What to do
This exercise asks for an exact copy of every entry below, with pictures omitted.

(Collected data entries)
^^^^^^^^^^^^^^^^

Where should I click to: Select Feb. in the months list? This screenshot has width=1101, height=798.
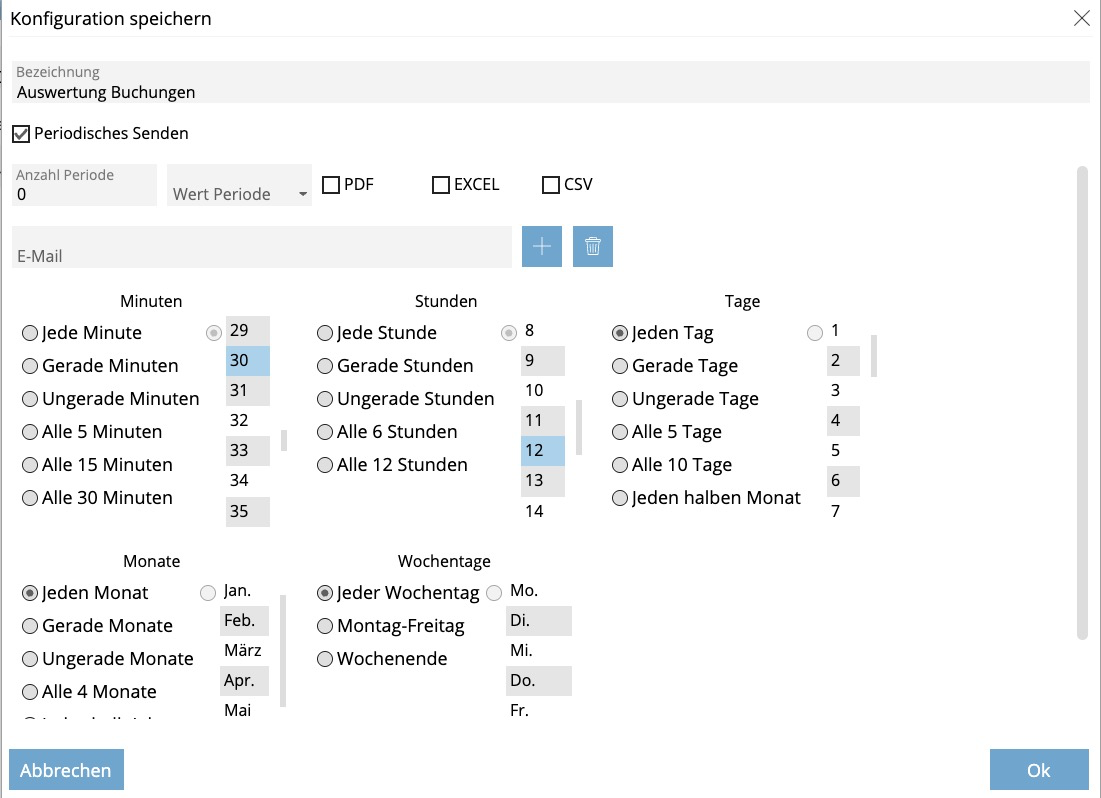click(x=244, y=621)
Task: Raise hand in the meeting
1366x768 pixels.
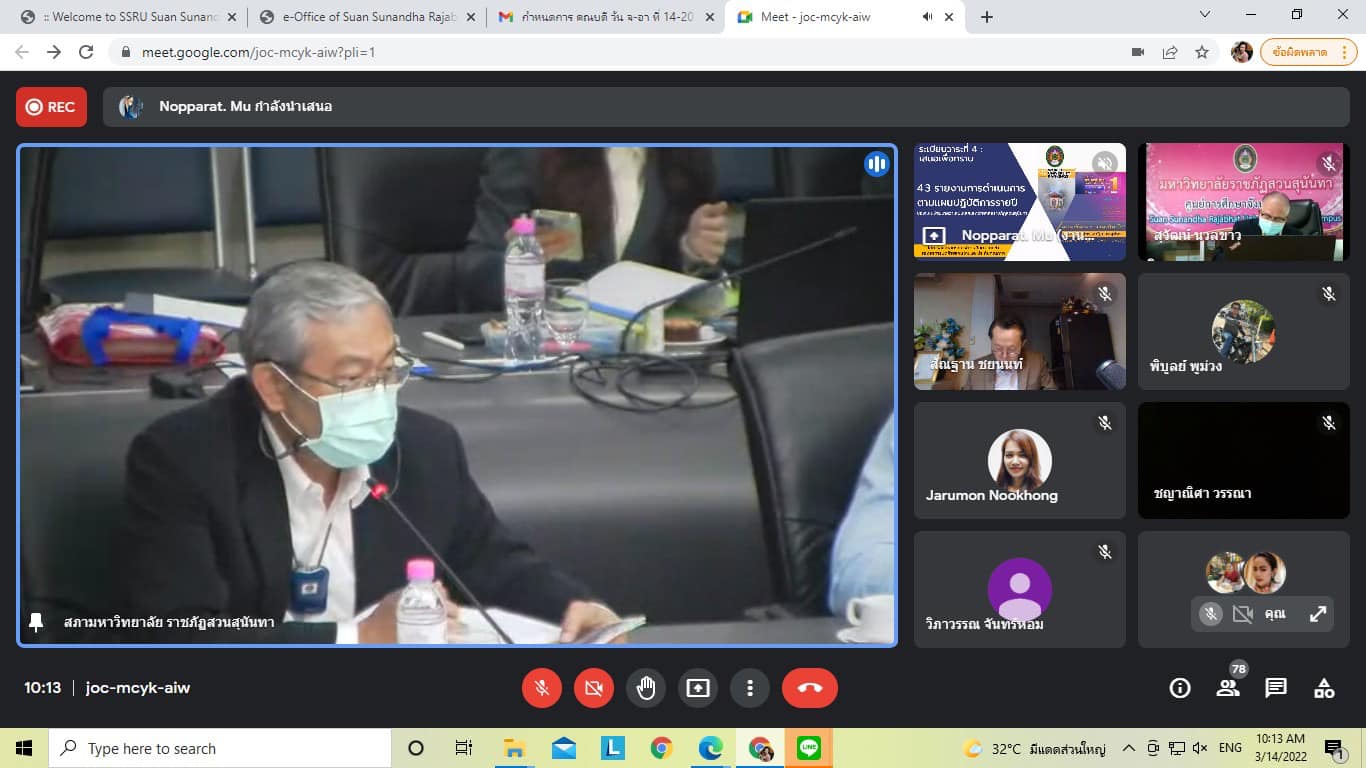Action: [646, 688]
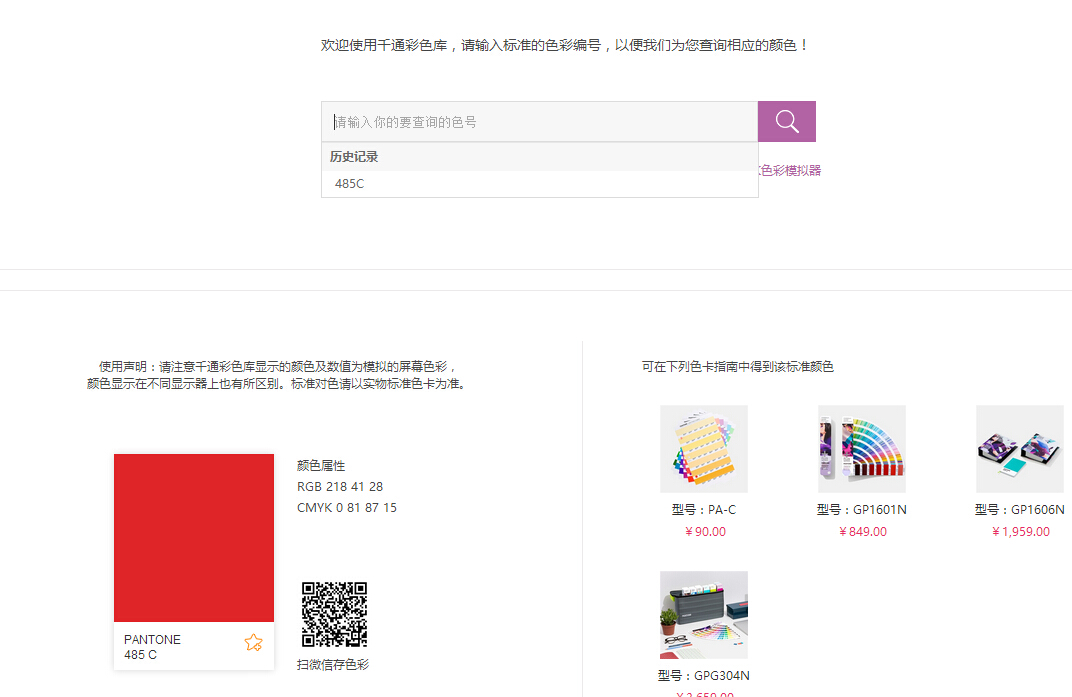Click the 型号：PA-C product label

click(x=703, y=510)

^^^^^^^^^^^^^^^^

Answer
Where should I click to: Select Feb. in the months list? This screenshot has width=1101, height=798.
click(x=244, y=621)
Task: Raise hand in the meeting
1366x768 pixels.
Action: [646, 688]
Click the 型号：PA-C product label

click(x=703, y=510)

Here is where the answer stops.